WHAT NOT TO MEMORIALIZE AT GROUND ZERO
The Times' architectural critic Herbert Muschamp criticized the plans for failing to provide "any sign of recognition that ground zero has become a tragic symbol of the troubled relationship between the United States and the rest of the world."
It's hard to imagine a statement that could misunderstand the legacy of 9/11 more. To the extent that the United States has a "troubled relationship" with the rest of the world - it that part of the world that lives in tyranny and darkness. 9/11 does not impose upon us a duty of self-flaggelation and repetence - it impose on us a duty of solidarity and resolve.

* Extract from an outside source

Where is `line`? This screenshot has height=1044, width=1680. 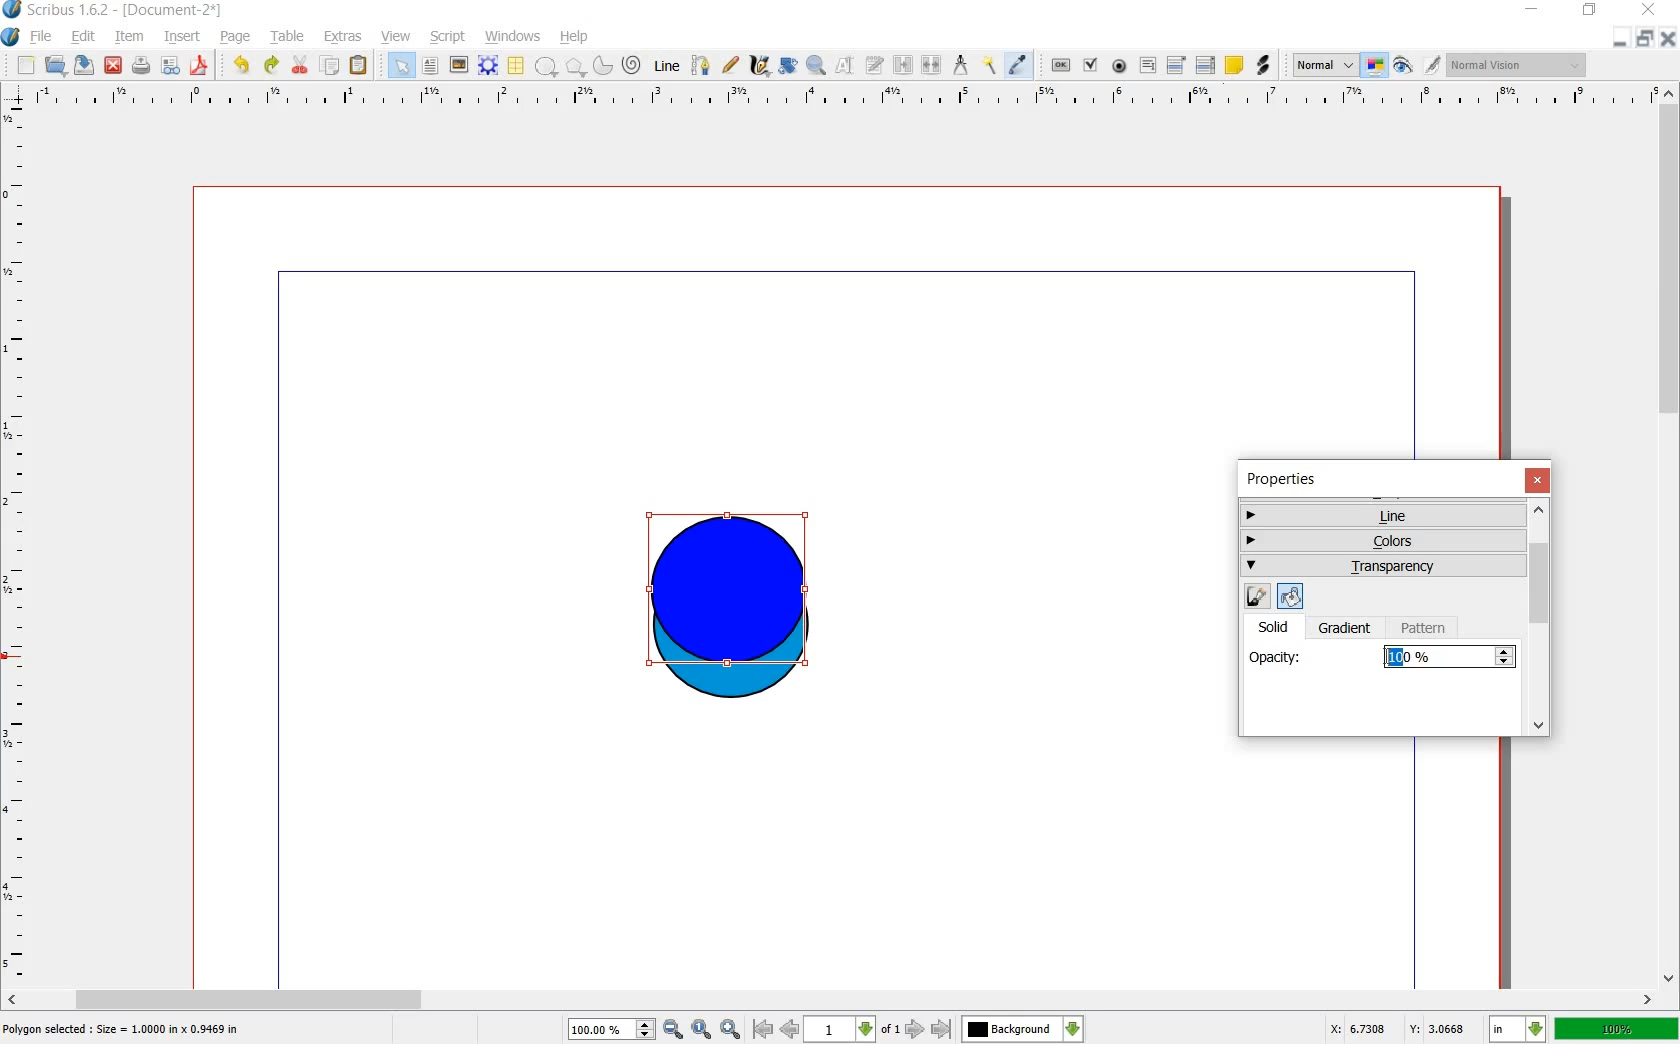 line is located at coordinates (1380, 515).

We must export our culture of freedom, tolerance and love of life to the rest of the world, or it will export its culutre of death and intolerance to our shores.

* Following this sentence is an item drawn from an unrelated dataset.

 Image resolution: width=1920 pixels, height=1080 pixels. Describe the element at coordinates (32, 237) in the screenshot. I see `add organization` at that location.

Whatever is rebuild upon the WTC site needs to celebrate the memories of those whose lives were brutally cut short by the terror attacks. But we need to honor the lives, not the deaths of those we lost that day. The Times and others are carping about the Port Authorities efforts to restore the site as a major commerical center in Lower Manhattan. In there defeatist elitism, they prefer the site be kept as a well-tended, mournful graveyard. This thinking forgets where we are - New York is not Jerusalem. Commerce is not sacreligous here - it the city's religion. There is no better way to signify this city's resiliance and this nation's defiance than to rebuild the site as a vibrant commerical center. Let our enemies celebrate death. We shall celebrate life.